---------- Exercise materials ----------

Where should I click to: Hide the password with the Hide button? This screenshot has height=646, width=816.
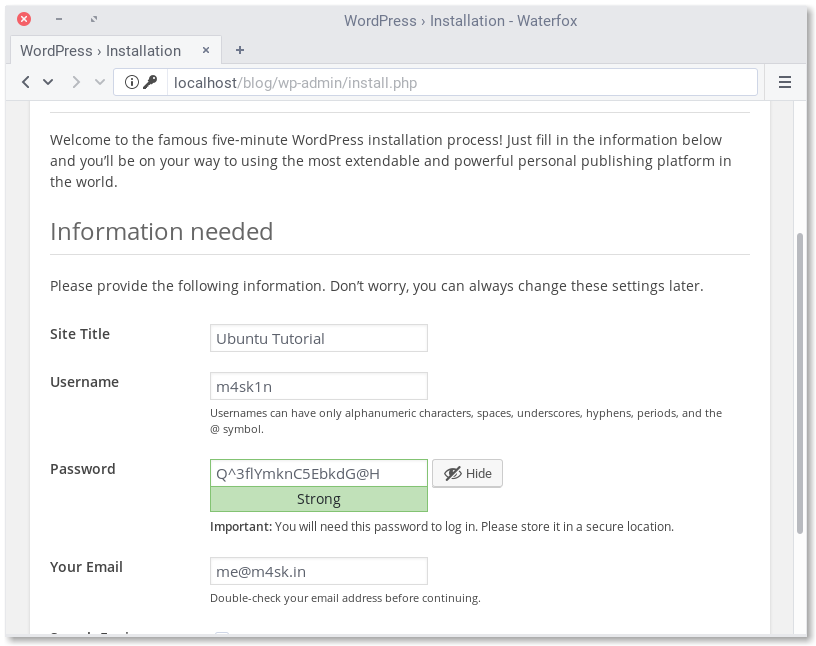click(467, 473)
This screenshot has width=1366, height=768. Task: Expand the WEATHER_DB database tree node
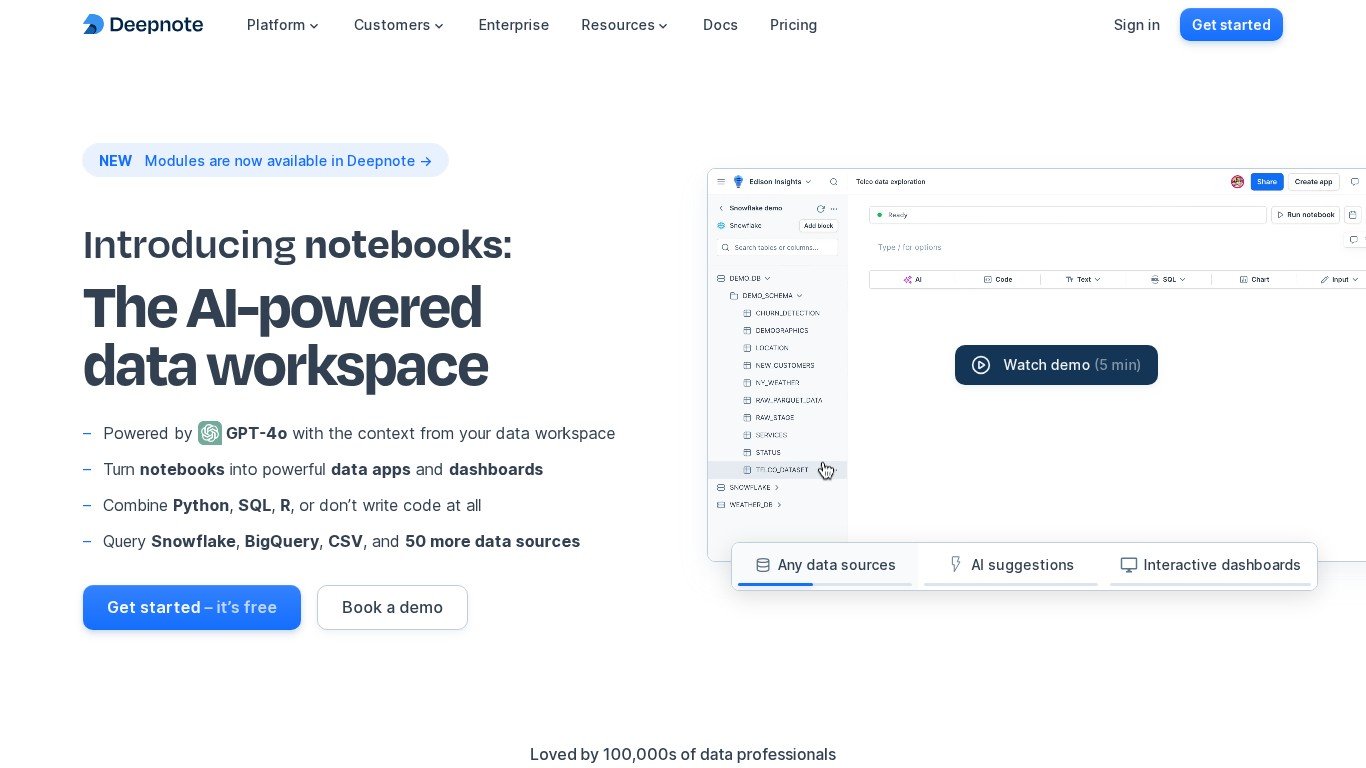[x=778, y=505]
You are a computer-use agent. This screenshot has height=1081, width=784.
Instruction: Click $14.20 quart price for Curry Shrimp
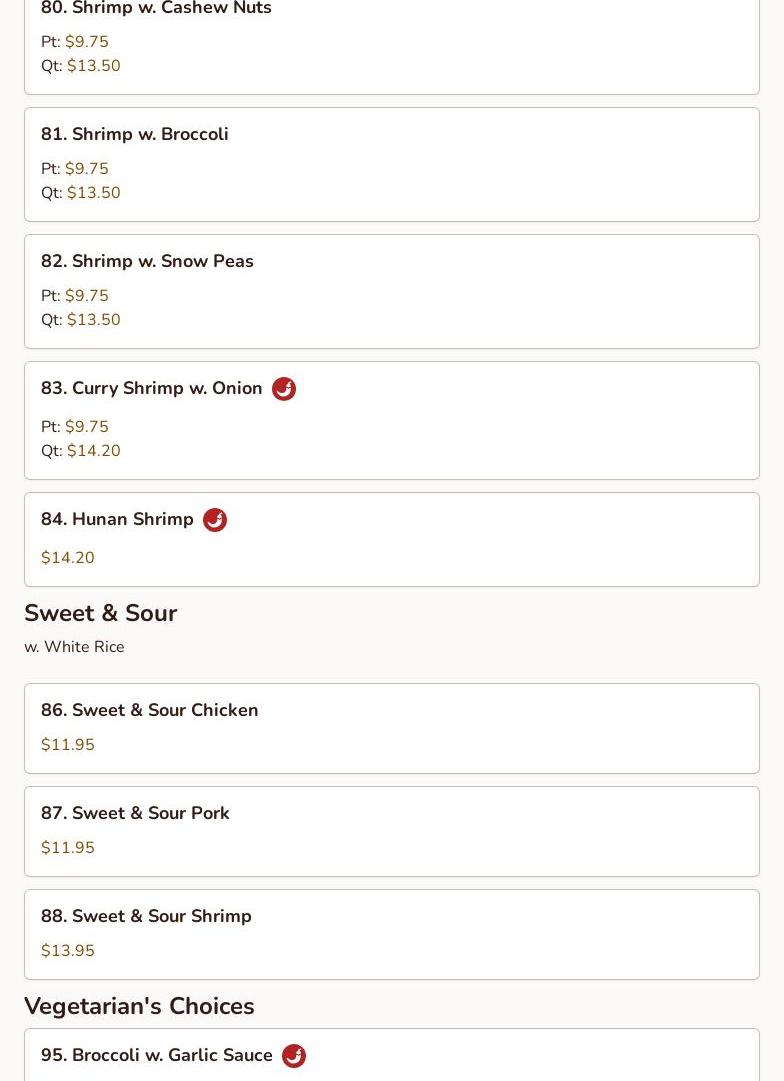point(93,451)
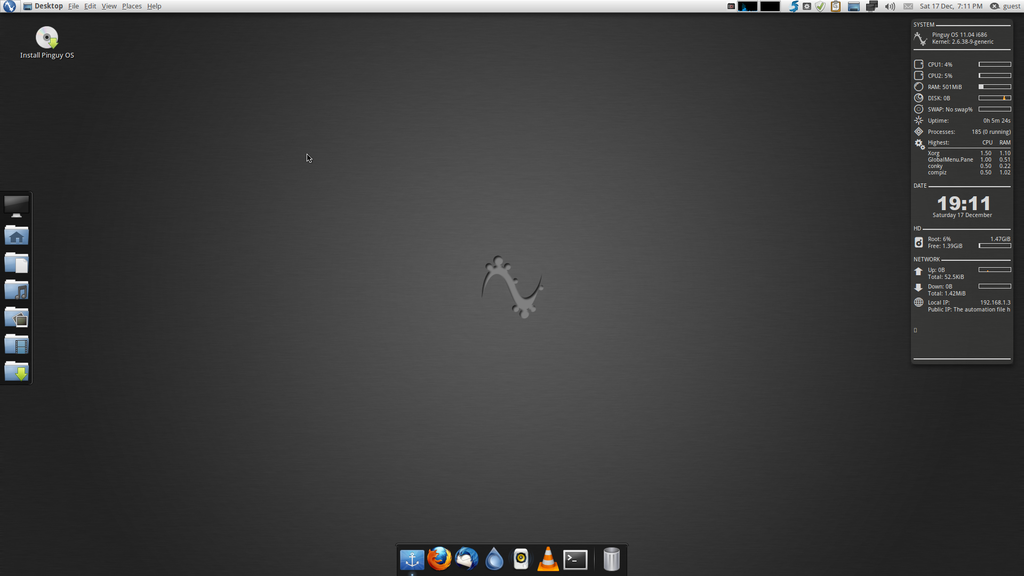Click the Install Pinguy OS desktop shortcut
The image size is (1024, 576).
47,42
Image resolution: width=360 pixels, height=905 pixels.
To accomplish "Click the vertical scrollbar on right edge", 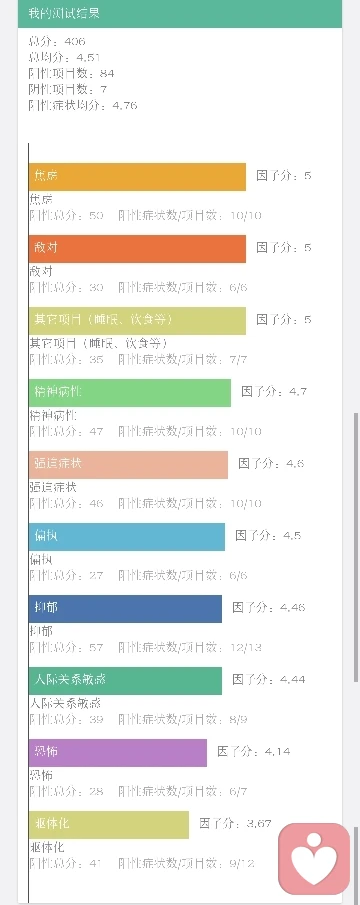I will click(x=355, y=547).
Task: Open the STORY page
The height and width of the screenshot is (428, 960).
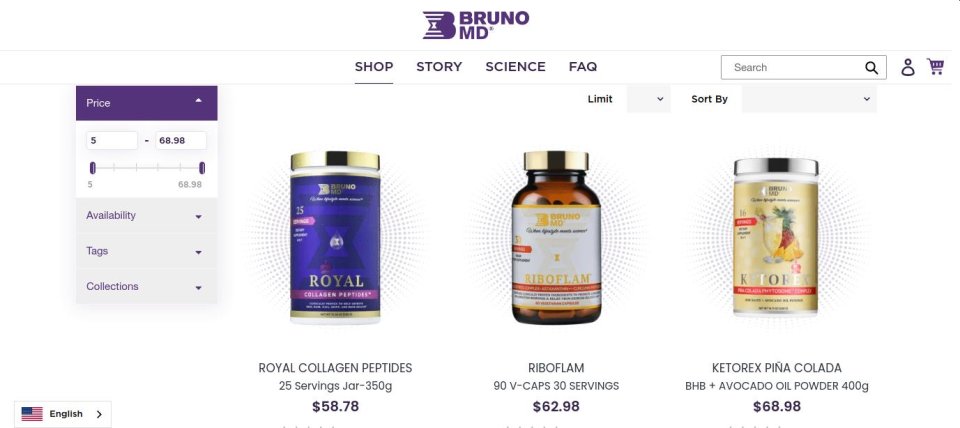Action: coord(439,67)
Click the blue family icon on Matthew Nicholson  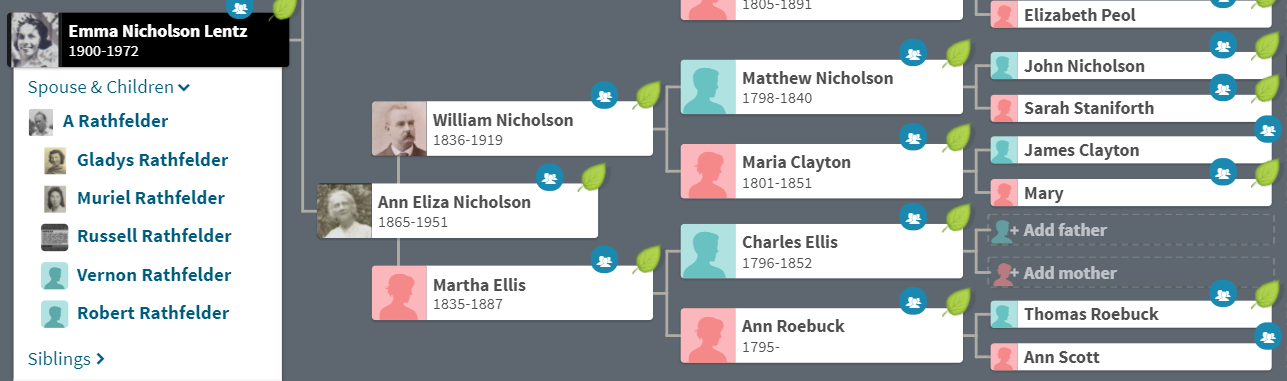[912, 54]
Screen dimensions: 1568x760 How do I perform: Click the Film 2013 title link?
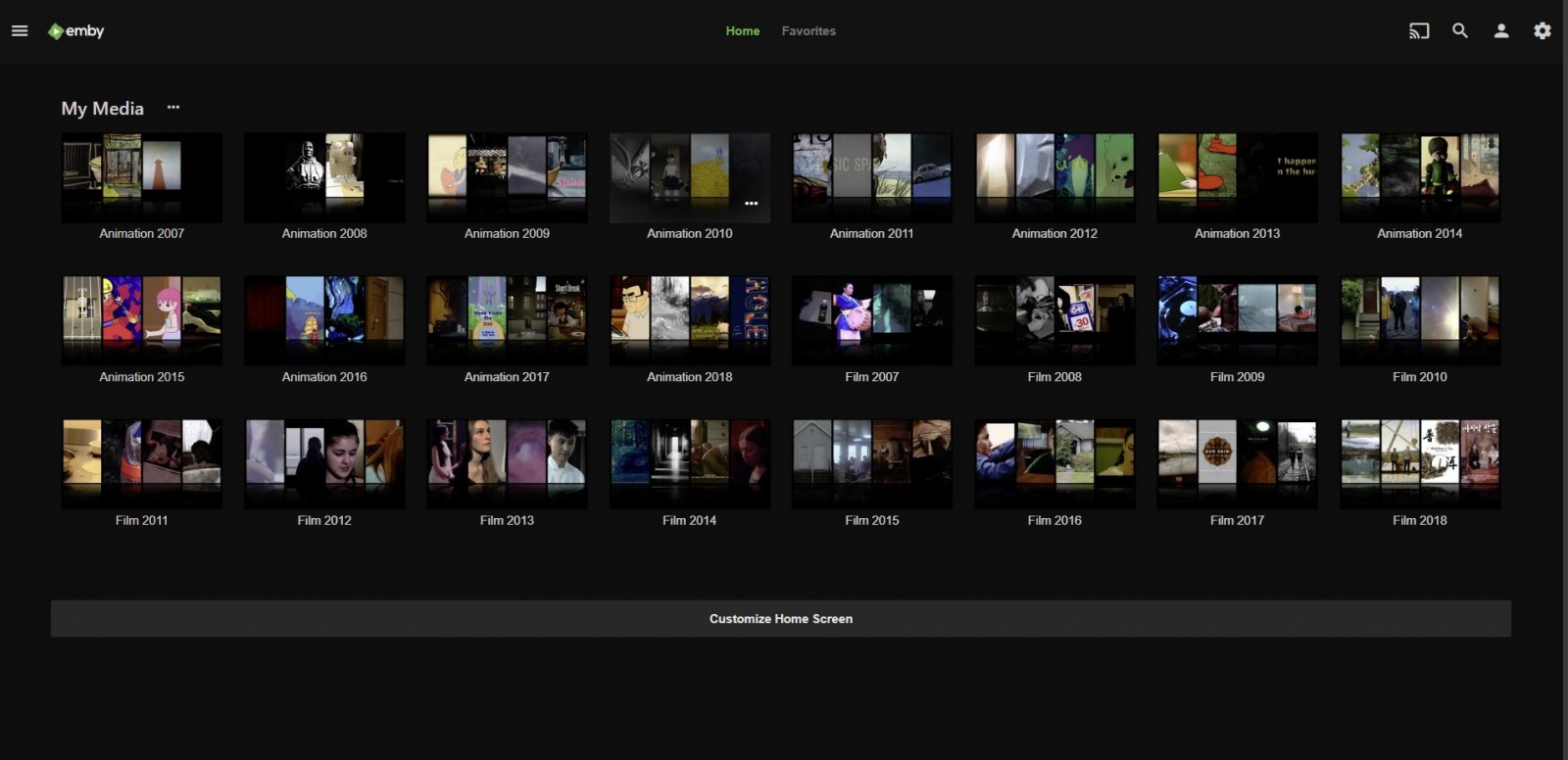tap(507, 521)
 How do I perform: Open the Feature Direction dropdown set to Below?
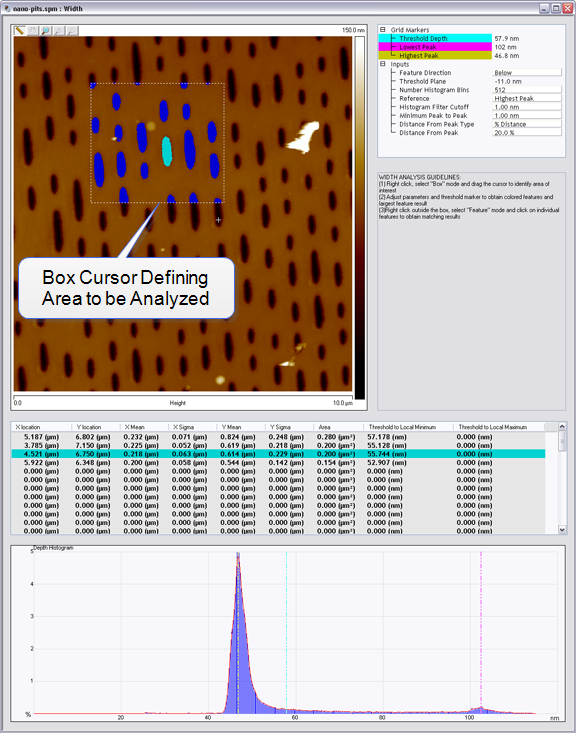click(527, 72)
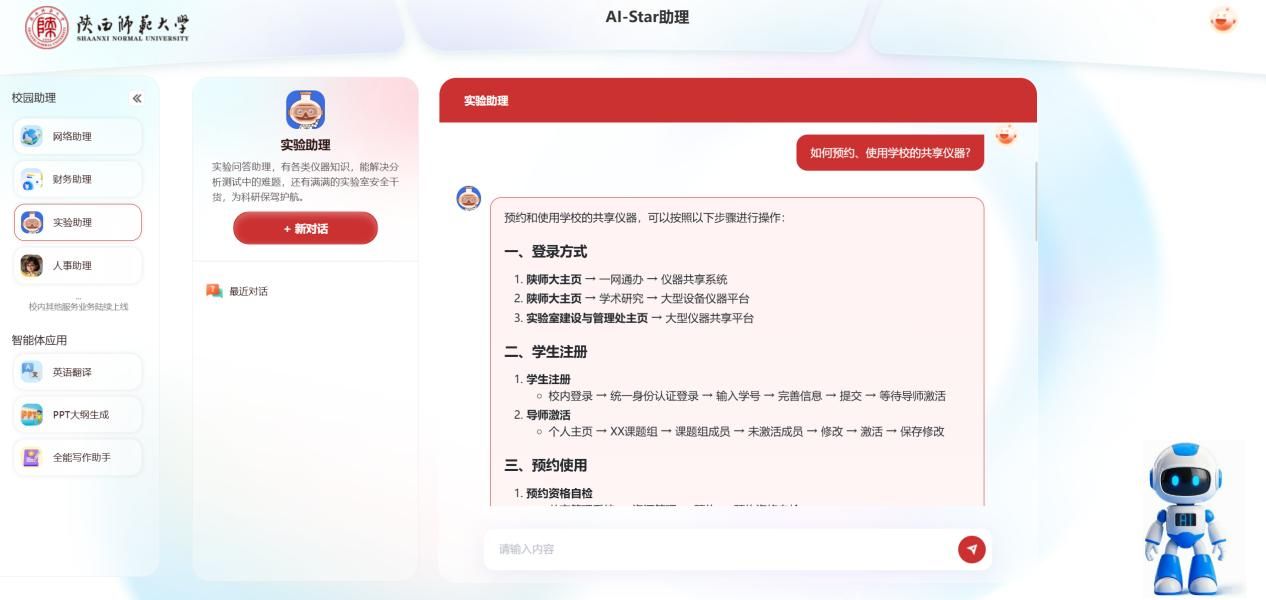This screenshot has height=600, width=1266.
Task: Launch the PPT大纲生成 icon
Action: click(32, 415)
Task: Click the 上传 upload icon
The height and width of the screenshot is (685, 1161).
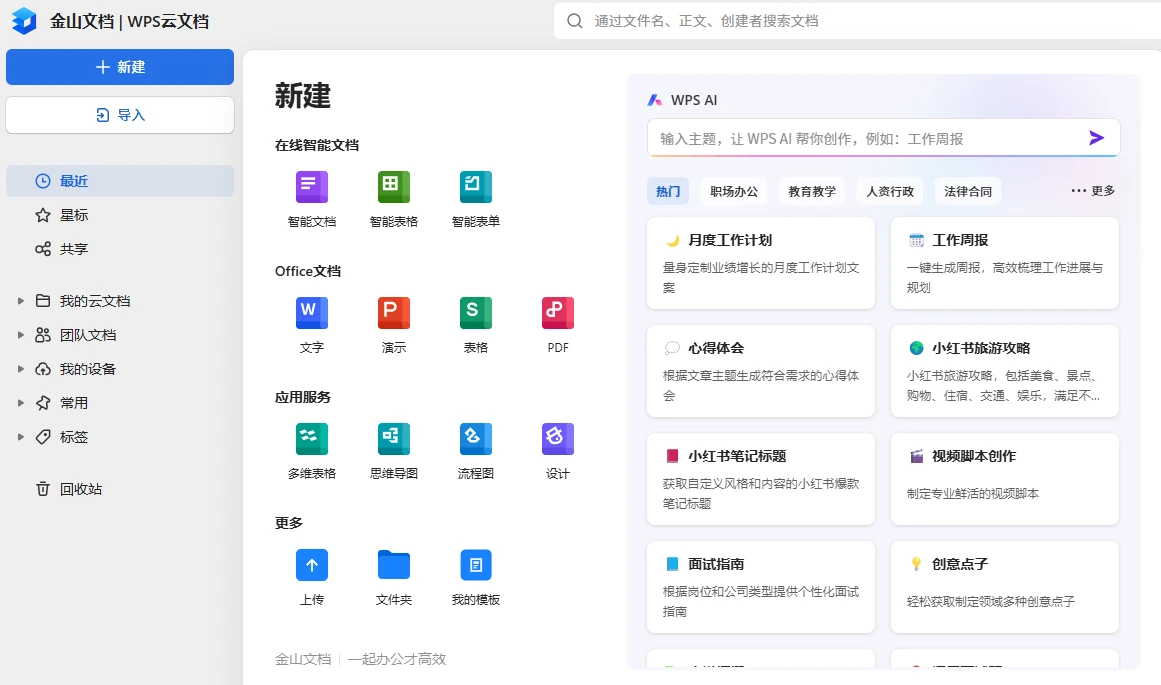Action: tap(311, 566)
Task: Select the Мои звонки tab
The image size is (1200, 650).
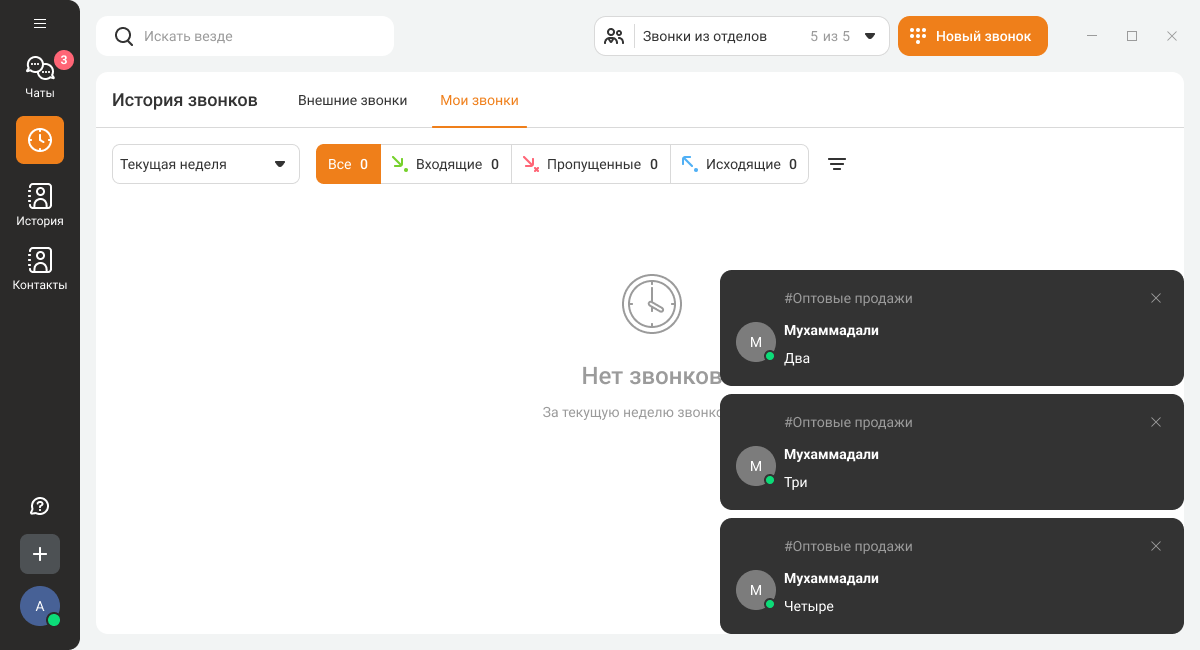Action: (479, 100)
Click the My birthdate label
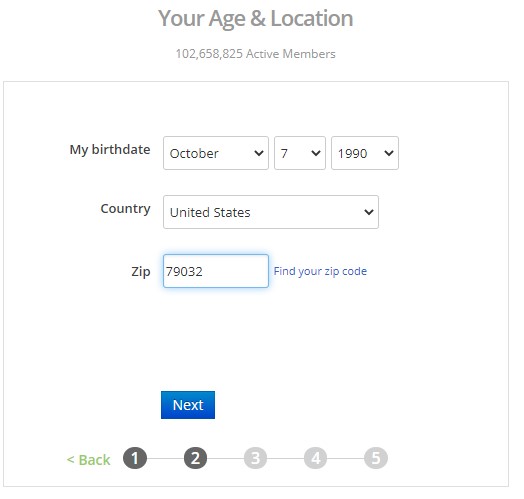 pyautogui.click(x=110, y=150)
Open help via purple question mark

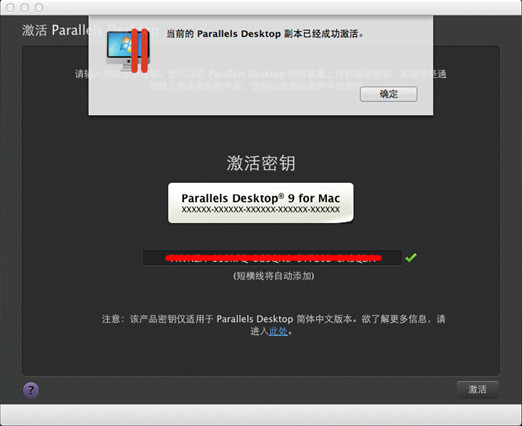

----------

:: Work to complete ::
Copy exactly, leaving out pictures, the lines from the line containing "Task: Click the 上传 upload icon" through the last line of the records.

:: Problem solution ::
Task: Click the 上传 upload icon
The height and width of the screenshot is (685, 1161).
Action: tap(311, 566)
Task: Select the Мои звонки tab
The image size is (1200, 650).
Action: (479, 100)
Click the My birthdate label
 pyautogui.click(x=110, y=150)
Open help via purple question mark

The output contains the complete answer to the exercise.